Meghan is young, beautiful and American. She’s a person of color, an actress and social activist. She’s been married before. She seems smart, strong, and interesting.
They strike me as good people. They appear to be well matched and crazy in love. It’s a beautiful, feelgood story in these days of fake news and global saber-rattling, but is it necessary for them to plight their troth in front of a global TV audience, with all the associated expense, pomp, circumstance, and media feeding frenzy regarding every tiny detail of the occasion? Harry is now sixth in line to the throne and his marriage isn’t a state occasion. Would he and his fiancée have preferred to exchange vows privately, in front of just their families and friends? I hope they’re truly happy to share their commitment with the world.
My interest in the ceremony is partly patriotic, definitely for the spectacle, absolutely for the hit of happy, but also writerly.
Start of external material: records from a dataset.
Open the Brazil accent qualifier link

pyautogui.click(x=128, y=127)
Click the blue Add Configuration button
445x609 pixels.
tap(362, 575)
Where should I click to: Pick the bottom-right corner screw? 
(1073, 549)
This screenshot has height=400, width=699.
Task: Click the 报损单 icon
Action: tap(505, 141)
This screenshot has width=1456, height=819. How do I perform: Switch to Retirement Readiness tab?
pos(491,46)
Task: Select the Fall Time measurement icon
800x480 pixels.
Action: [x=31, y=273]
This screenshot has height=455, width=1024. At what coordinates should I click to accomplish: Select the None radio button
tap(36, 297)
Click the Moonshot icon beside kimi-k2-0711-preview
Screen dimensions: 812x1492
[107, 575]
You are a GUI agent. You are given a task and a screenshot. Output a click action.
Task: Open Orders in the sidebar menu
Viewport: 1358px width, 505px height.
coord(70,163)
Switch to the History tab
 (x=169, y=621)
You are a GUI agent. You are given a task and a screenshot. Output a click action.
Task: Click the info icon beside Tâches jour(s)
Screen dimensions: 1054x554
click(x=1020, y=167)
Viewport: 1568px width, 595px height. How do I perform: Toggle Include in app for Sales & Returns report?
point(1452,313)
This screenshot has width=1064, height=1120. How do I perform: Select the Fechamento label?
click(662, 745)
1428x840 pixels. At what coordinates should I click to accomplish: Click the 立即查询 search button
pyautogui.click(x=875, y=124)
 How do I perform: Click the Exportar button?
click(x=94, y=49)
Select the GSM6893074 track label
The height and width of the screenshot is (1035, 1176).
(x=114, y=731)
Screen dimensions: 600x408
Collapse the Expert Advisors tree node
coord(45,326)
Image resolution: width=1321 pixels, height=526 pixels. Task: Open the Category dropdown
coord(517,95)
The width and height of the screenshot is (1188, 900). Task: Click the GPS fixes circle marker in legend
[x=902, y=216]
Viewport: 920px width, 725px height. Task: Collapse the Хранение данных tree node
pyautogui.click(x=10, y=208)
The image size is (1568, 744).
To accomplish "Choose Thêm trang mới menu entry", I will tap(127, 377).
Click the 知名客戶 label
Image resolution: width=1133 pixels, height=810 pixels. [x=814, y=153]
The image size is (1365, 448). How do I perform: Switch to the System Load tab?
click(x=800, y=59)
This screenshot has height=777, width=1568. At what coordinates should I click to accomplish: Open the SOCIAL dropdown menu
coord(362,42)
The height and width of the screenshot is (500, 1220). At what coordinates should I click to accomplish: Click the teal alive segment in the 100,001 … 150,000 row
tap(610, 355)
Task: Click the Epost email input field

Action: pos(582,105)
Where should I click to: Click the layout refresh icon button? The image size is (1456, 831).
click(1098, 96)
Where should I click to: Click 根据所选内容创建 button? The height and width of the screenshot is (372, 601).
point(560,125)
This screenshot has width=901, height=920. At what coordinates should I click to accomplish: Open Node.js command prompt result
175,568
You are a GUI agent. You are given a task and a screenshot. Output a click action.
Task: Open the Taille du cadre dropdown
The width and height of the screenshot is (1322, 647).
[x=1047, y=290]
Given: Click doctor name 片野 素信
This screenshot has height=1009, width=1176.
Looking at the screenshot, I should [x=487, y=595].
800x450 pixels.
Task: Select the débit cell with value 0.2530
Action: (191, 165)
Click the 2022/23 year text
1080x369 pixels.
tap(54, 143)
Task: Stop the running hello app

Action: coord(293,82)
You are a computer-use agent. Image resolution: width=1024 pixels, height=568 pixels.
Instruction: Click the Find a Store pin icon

From a purely story perspective, and especially from a romance writing angle, I’m thrilled that they have decided to make a public event of their marriage, because it’s a visible expression of what I feel is the best of my home country: ancient traditions that shape and adapt themselves in response to a changing world.
Sometimes I feel that romance readers want to keep the UK preserved in the past. They love to read about the rakes, governesses, bare-chested Highland chiefs and feisty lassies of yesteryear, but they don’t see that the descendants of all those princes, dukes, earls, and clan chiefs are alive and well and living among us. Those people have held on to their heritage by changing with the times. Jeanne and I just visited a couple of spectacular locations on the Isle of Skye where the clan chiefs have leveraged social media to reconnect with clan members whose families emigrated to the four corners of the globe.
At some point I want to publish a series of contemporary romances set in the UK, exploring the challenges faced by the heirs to all those beloved historical archetypes. When I tested my plan in some local RWA chapter contests a few years ago I had a degree of success, but also met a fair amount of resistance. Now I’m thinking it might be time to try again. Judging by the interest in Harry and Meghan’s wedding, surely I could find a few Brit-loving romance readers who’d be willing to move with the times?
Did you watch coverage of the royal wedding? Why? What are your impressions of the happy couple, and the occasion, and this scepter’d isle?